- **Sezione del documento**:
::::::::
Si capisce sin da subito, dal primo vero dialogo che esterna quello che ogni donna pensa almeno una volta nella vita, più spesso almeno una volta al giorno: se fosse possibile una società senza uomini al comando, in cui il loro ruolo fosse relegato prettamente a quello della procreazione, allora sarebbe possibile una società in cui le parole “guerra”, “violenza”, “stupro” non esisterebbero nemmeno.
Punto.
Il concetto di base è racchiuso tutto qui dentro.
Stiamo parlando di un mondo in cui gli uomini temono le donne in quanto potrebbero ridere di loro, sminuendoli proprio nella virilità e le donne hanno paura degli uomini perché potrebbero ucciderle.
Tutti i personaggi maschili, poi, sono violenti e “sbagliati” a modo loro, mentre tutti i personaggi femminili sembrano essere varie declinazioni di uno stesso universo: abbiamo la bambina in preda ad incubi non suoi, l’adolescente che vuole sentirsi grande e pur di farlo finisce a giocare con il fuoco, la madre angosciata, la madre ordinaria, la lavoratrice… E poi c’è lei.
Stella Gibson.
Vero nodo centrale di tutta la serie.
::::::::
- **Dati forniti**:
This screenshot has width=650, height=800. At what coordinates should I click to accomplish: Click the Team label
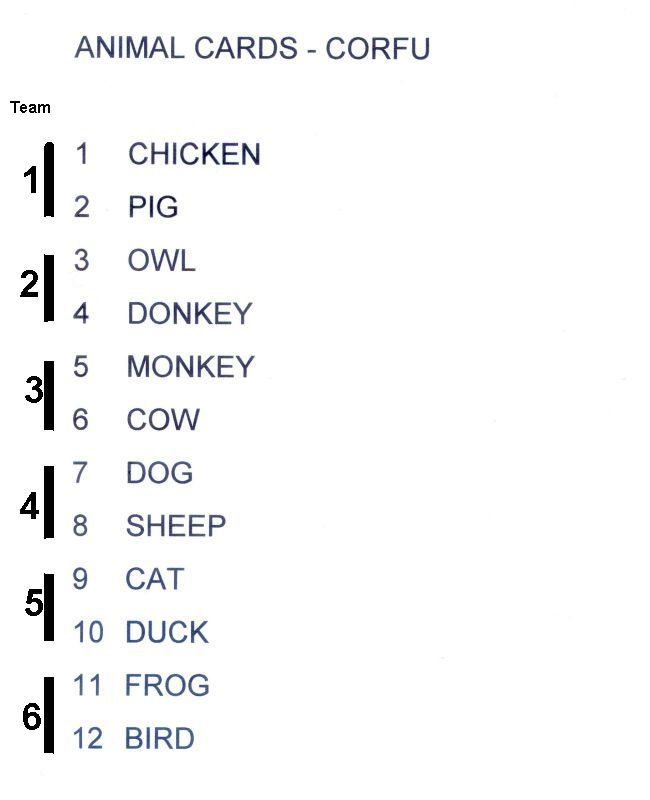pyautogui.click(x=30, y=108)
::::::::
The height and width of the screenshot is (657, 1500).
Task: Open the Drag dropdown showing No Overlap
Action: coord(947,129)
::::::::
- **Compiti richiesti**:
1. Elenca tutti i personaggi femminili che il brano sulla serie enumera subito dopo la parola "abbiamo".
2. Indica se ciascuna affermazione concorda con il brano sulla serie, rispondendo sì o no e citando le parole decisive.
(a) Gli uomini temono le donne perché potrebbero ridere di loro.
(b) Alcuni personaggi maschili non sono violenti.
(c) Stella Gibson è il nodo centrale della serie.
3. Prosegui il brano sulla serie a partire dal punto in cui si interrompe.
Le righe non servono per svolgere alcun compito.

- **Risposte**:
1.
- la bambina in preda ad incubi non suoi
- l'adolescente che vuole sentirsi grande e pur di farlo finisce a giocare con il fuoco
- la madre angosciata
- la madre ordinaria
- la lavoratrice

2.
(a) Sì: "gli uomini temono le donne in quanto potrebbero ridere di loro"
(b) No: "Tutti i personaggi maschili, poi, sono violenti"
(c) Sì: "Vero nodo centrale di tutta la serie."

3.
Prototipo femminista post rivoluzionario 2.0, che sa che le donne, benché abbiano acquisito il diritto di votare e portare i pantaloni, rimangono un oggetto. Oggetto di desideri, frustrazioni, valvole di sfogo. E quando riescono a fuggire da questo circolo vizioso, diventano statuine da far cadere dal loro piedistallo, conquistato ingiustamente.
You try to give a value to what you’ve done, but it’s just misogyny.
Si ribella a una concezione ancora primordiale della Donna-Oggetto, la bambolina che andava di moda nell’Ottocento e che ancora oggi eccita tutti i maschietti che, come Paul Spector, vorrebbero una ragazza qualsiasi a cui fare il bagno, mettere lo smalto e infine da posare.
Lì perché lui la possa guardare. Lì come lui l’aveva messa.
Composta, senza pretese, senza ribellioni, senza, udite-udite, arrivare ad esercitare un minimo potere.
The Fall arriva a suggerire in modo sottilmente sfacciato che nella profondità del loro animo, molti uomini possano addirittura desiderare di compiere ciò che il serial killer ha il coraggio, nonché l’insanità mentale, di mettere in atto.
Stella arriva esattamente al nocciolo della questione: la Donna-Soggetto dà, ancora oggi, molto fastidio. La donna che si permette di scopare un uomo è, nonostante tutti i paroloni e le buone intenzioni, ancora qualcuno da marchiare con una lettera scarlatta.
E allora, se è questo che vuole, ci si può permettere anche di insistere nonostante un no, nonostante più no, perché in fondo “se l’è andata a cercare”, perché dopotutto “è quello che voleva”. Stella paragona le attenzioni indesiderate e troppo spinte del collega ubriaco alla violenza del serial killer. Non c’è differenza, perché è sempre lo stesso modo di guardare le donne: con odio. Un mix di paura e odio.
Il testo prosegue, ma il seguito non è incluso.